Dengan cepat, si Beo terbang meninggalkan gua lalu kembali ke rumah untuk melaporkan kejadian itu kepada ayah Ambo Upe. Pada awalnya, ayah Ambo Upe kesulitan memahami isyarat yang disampaikan si Beo, karena ia jarang bergaul dengannya. Namun, pada akhirnya ia pun memahami isyarat itu bahwa ada sesuatu yang terjadi pada diri Ambo Upe. Ayah Ambo Upe kemudian segera mengikuti arah terbang Burung Beo itu. Sesampainya di padang itu, terlihatlah Ambo Upe terikat tak berdaya pada sebuah pohon. Ia pun segera melepaskan tali yang melilit tubuh anaknya itu. Ambo Upe kemudian menceritakan kejadian yang menimpanya hingga keenam ekor kerbaunya hilang entah ke mana. Mereka pun pulang ke kampung untuk menyusun rencana.
Sesampainya di kampung, ayah Ambo Upe segera mengumpulkan seluruh warga. Lalu ia menceritakan tentang kejadian yang telah menimpa anaknya. Warga kampung pun memutuskan untuk mencari kerbau-kerbau yang telah dirampok dan menangkap pelakunya.
“Terima kasih, bapak-bapak. Saya siap memandu bapak-bapak ke tempat persembunyian perampok itu. Saya telah mendapat isyarat dari Burung Beo saya yang telah membuntuti perampok itu sampai ke tempat persembunyiannya di sebuah gua di dalam hutan itu,” kata Ambo Upe kepada seluruh warga dalam pertemuan itu.
Warga pun merasa gembira atas pemberitahuan Ambo Upe itu. Beberapa warga kampung segera mengikuti arah langkah Ambo Upe yang dipandu Burung Beo kesayangannya. Mereka berangkat lengkap dengan senjata. Sebagian warga menggenggam tombak. Sebagian yang lain membawa badik diselipkan di depan perutnya sambil menepuk-nepuk pangulu-nya. Senjata-senjata tersebut siap untuk digunakan pada saat diperlukan.
Setelah berjalan jauh, mereka pun memasuki kawasan hutan yang lebat itu. Nampak dahan kecil patah dan jejak kaki kerbau sebagai pertanda tempat itu sering dilewati oleh manusia dan hewan. Akhirnya, tibalah mereka di sebuah gua di tengah hutan. Warga kampung semakin tidak sabar ingin menangkap perampok tersebut. Warga yang membawa tombak sudah siap untuk melemparkan tombaknya. Demikian pula warga yang membawa badik, mereka sudah mengeluarkan badiknya dari wanoa-nya untuk menikam perampok itu.
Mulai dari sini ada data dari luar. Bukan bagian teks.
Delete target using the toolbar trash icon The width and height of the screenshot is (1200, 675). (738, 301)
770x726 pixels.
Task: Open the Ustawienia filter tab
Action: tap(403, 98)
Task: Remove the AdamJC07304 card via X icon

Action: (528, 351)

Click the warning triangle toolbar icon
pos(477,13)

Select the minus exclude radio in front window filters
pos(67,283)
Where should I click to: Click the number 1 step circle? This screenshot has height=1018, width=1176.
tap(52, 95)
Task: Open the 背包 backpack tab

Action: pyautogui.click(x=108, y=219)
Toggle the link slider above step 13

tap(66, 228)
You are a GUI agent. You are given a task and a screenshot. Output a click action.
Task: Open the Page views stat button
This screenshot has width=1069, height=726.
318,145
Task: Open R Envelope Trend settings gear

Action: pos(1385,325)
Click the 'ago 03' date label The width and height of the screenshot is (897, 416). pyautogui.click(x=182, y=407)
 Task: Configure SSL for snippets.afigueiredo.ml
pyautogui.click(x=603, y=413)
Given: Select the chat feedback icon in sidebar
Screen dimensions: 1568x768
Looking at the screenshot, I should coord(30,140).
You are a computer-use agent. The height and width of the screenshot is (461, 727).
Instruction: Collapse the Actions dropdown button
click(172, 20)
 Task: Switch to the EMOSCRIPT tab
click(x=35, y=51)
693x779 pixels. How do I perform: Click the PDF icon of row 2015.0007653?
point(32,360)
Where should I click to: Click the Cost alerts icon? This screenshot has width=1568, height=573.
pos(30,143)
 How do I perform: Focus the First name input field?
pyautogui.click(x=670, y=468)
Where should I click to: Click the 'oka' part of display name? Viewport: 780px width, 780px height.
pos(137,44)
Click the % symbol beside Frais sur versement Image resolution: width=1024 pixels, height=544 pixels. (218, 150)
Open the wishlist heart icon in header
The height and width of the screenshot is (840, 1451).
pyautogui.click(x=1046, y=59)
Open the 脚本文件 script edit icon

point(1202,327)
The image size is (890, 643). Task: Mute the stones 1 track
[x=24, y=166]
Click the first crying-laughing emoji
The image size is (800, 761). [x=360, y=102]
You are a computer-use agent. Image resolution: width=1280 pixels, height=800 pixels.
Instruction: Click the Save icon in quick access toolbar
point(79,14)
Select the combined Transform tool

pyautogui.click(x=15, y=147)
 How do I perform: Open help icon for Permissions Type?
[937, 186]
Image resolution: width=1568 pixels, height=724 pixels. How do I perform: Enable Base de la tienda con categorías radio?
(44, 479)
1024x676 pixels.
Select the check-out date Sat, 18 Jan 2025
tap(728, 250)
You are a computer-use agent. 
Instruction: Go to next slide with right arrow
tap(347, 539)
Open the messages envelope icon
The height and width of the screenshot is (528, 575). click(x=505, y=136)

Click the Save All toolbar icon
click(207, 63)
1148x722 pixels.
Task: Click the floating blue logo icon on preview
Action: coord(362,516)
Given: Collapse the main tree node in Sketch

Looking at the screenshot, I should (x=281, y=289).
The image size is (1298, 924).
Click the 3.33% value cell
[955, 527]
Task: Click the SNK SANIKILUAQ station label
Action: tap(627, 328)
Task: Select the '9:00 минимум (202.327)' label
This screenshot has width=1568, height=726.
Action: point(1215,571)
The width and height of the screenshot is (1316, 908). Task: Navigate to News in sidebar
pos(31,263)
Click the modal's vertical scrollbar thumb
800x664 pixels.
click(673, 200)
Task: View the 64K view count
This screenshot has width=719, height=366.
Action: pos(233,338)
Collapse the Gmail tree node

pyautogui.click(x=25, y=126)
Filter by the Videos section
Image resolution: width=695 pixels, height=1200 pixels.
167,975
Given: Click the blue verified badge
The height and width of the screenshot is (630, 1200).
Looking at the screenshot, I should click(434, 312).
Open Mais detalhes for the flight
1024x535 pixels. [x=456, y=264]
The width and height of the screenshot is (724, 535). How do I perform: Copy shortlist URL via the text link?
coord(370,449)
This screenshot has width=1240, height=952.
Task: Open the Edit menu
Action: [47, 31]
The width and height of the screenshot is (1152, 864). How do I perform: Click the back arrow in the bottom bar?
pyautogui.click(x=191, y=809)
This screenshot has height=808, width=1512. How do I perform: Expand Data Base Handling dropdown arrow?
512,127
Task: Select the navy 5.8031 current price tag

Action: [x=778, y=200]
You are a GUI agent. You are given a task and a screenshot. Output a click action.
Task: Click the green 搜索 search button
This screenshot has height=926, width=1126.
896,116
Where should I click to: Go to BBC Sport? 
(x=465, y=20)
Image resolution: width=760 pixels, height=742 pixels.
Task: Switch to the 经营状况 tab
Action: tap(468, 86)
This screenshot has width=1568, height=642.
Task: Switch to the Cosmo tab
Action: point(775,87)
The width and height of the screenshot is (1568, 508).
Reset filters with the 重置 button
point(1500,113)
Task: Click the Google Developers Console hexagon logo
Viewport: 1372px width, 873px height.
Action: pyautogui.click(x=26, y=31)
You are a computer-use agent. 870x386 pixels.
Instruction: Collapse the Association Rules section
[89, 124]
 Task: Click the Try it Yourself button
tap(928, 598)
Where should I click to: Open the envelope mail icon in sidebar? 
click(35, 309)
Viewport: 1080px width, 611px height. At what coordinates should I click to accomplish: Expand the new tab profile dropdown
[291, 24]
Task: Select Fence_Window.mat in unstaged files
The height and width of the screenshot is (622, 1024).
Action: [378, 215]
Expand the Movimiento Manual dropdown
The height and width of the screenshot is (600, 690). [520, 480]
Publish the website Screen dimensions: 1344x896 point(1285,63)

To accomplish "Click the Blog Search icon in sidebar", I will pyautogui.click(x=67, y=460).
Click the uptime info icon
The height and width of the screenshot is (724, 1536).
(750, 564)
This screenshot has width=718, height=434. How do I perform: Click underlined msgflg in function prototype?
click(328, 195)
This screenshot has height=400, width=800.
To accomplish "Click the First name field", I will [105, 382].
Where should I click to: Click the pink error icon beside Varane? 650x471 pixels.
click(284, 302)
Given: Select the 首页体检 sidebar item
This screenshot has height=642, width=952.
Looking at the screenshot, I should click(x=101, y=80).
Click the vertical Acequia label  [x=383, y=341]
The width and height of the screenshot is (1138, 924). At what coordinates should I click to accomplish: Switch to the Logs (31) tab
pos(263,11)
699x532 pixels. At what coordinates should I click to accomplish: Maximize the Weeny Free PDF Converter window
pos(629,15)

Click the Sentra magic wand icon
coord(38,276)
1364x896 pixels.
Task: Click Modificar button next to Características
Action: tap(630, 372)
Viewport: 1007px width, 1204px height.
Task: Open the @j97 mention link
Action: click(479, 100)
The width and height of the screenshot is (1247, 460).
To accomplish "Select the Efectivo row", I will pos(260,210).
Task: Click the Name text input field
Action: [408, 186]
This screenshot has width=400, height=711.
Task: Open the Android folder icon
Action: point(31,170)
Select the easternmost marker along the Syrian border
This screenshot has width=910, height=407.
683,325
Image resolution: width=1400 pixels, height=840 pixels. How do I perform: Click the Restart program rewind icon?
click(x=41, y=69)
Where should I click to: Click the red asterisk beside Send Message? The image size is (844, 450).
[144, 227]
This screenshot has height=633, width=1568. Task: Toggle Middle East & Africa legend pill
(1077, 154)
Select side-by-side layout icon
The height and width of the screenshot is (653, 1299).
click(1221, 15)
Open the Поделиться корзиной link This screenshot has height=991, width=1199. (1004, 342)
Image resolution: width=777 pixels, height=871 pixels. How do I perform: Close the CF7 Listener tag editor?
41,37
“Tunggu sebentar! Kita tidak perlu gegabah,” ujar seorang warga.
“Benar, jangan sampai mereka mengetahui keberadaan kita,” sambung seorang warga yang lainnya.
“Kita kepung saja tempat ini,” ujar ayah Ambo Upe.
Warga pun segera mengurung tempat itu sambil bersembunyi di balik pepohonan. Kedua perampok yang berada di dalam gua itu tidak menyadari hal itu. Keduanya pun keluar dari dalam gua ingin kembali merampok binatang ternak milik warga. Namun, baru beberapa langkah keluar dari mulut gua, tiba-tiba di depan mereka berdiri dua warga kampung dengan badik terhunus.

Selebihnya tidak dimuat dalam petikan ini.